*** THE DATA ***

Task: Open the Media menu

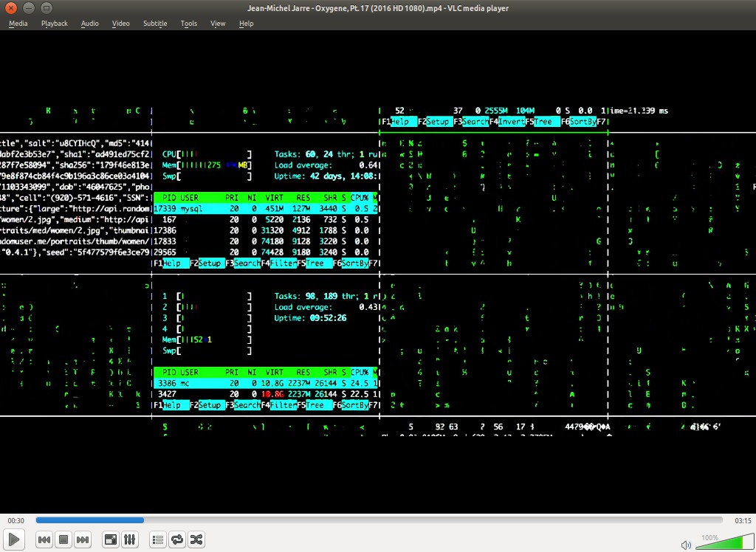Action: [18, 23]
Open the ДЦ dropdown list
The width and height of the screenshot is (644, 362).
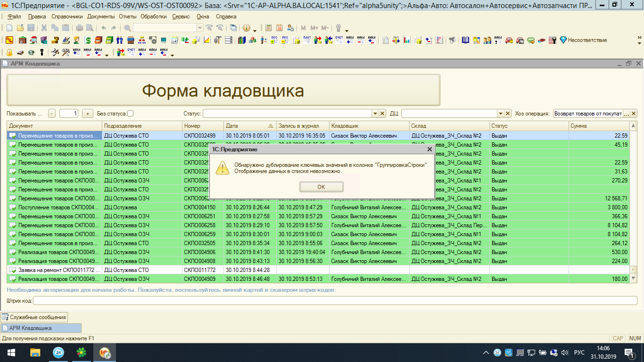click(x=501, y=114)
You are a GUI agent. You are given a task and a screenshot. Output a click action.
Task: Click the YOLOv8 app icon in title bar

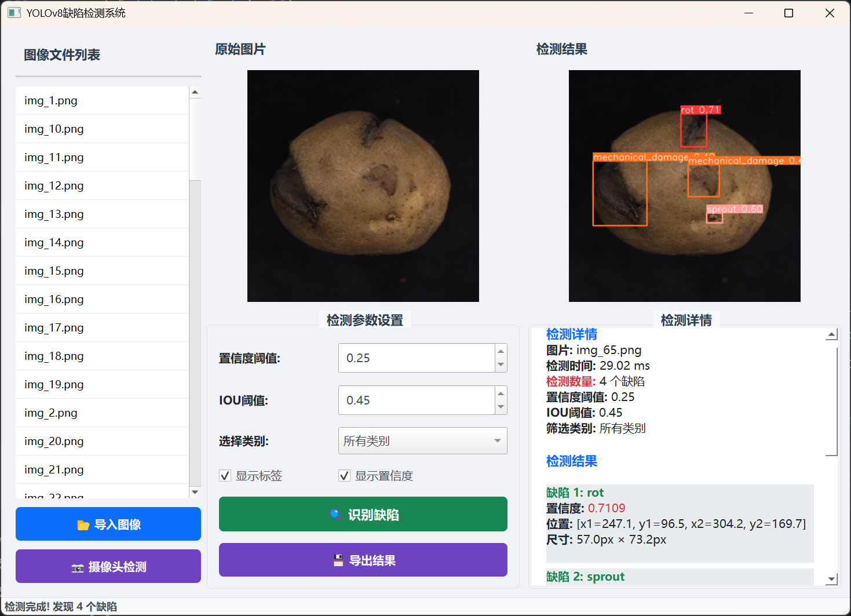14,13
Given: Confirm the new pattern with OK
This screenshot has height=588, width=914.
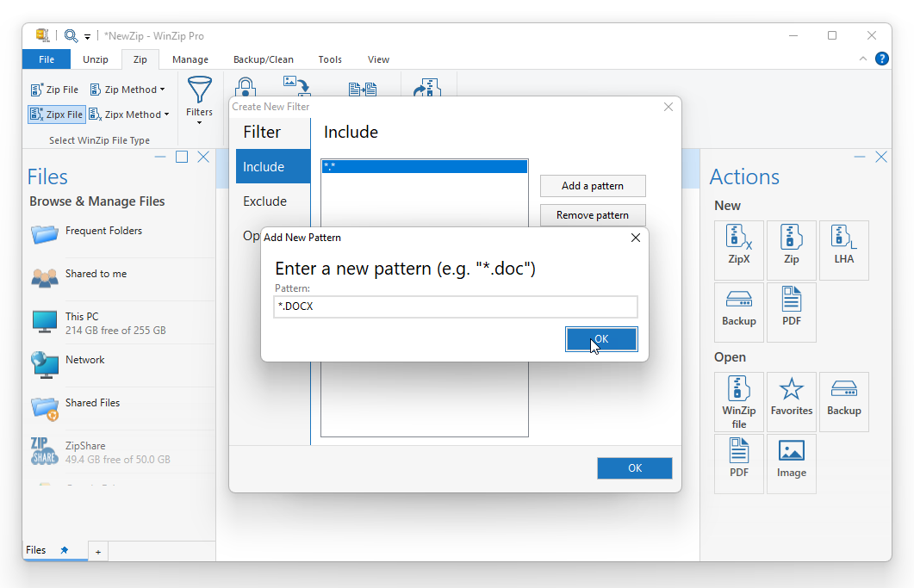Looking at the screenshot, I should tap(601, 339).
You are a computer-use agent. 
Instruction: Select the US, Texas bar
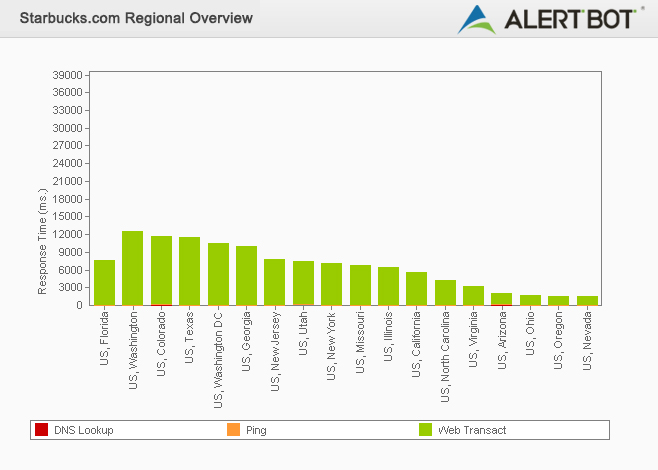[189, 271]
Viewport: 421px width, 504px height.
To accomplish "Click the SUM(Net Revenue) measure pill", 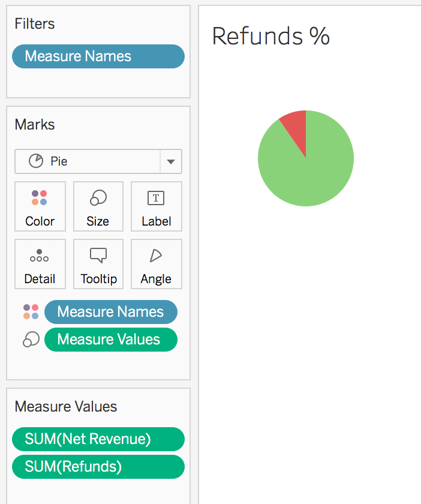I will coord(98,439).
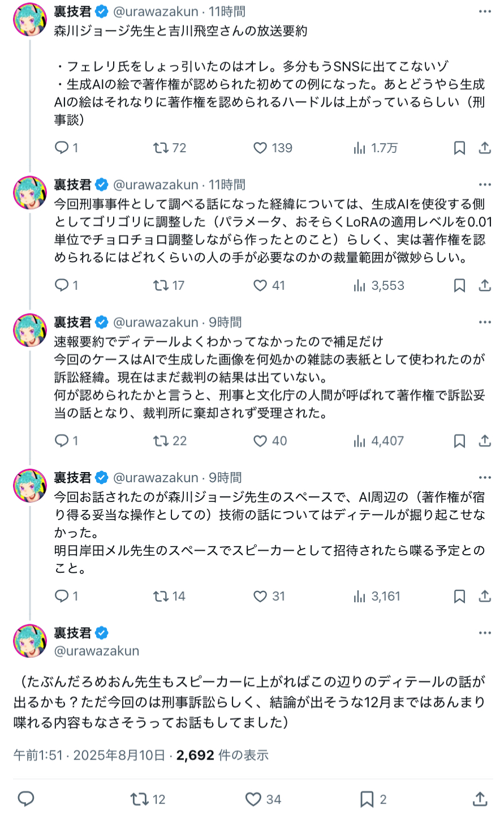Viewport: 504px width, 819px height.
Task: Bookmark the first tweet in the thread
Action: 459,148
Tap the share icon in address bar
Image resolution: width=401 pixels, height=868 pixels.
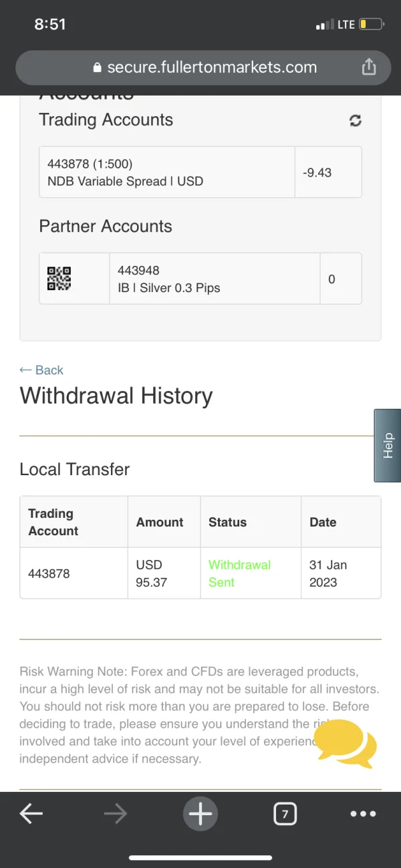click(x=369, y=67)
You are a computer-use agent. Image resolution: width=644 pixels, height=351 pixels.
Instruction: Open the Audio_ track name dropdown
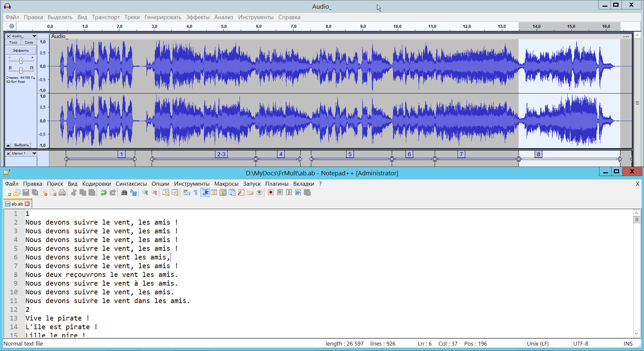click(34, 36)
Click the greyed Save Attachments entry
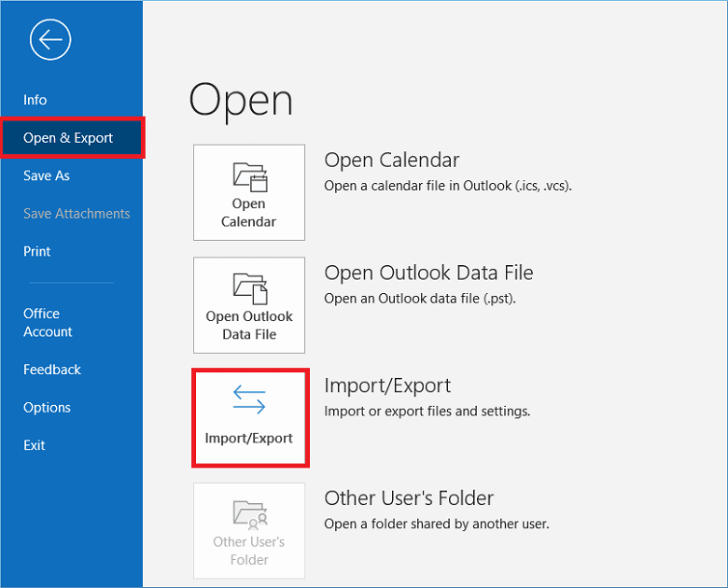This screenshot has height=588, width=728. point(77,214)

*** End of THE DATA ***

■ ASSIGNMENT ■
Reproduce the records exactly, starting with their first line and ending with the line that contains "Viewport: 421px width, 504px height.", though pictures should be dropped.

■ EXERCISE ANSWER ■
Task: Open the Media menu

Action: [18, 23]
Open the ДЦ dropdown list
The width and height of the screenshot is (644, 362).
click(x=501, y=114)
You are a GUI agent. You are given a task and a screenshot. Output a click action.
Task: Click the YOLOv8 app icon in title bar

14,13
Given: Confirm the new pattern with OK
This screenshot has height=588, width=914.
Looking at the screenshot, I should tap(601, 339).
You are a computer-use agent. 
Instruction: Select the US, Texas bar
[189, 271]
Viewport: 421px width, 504px height.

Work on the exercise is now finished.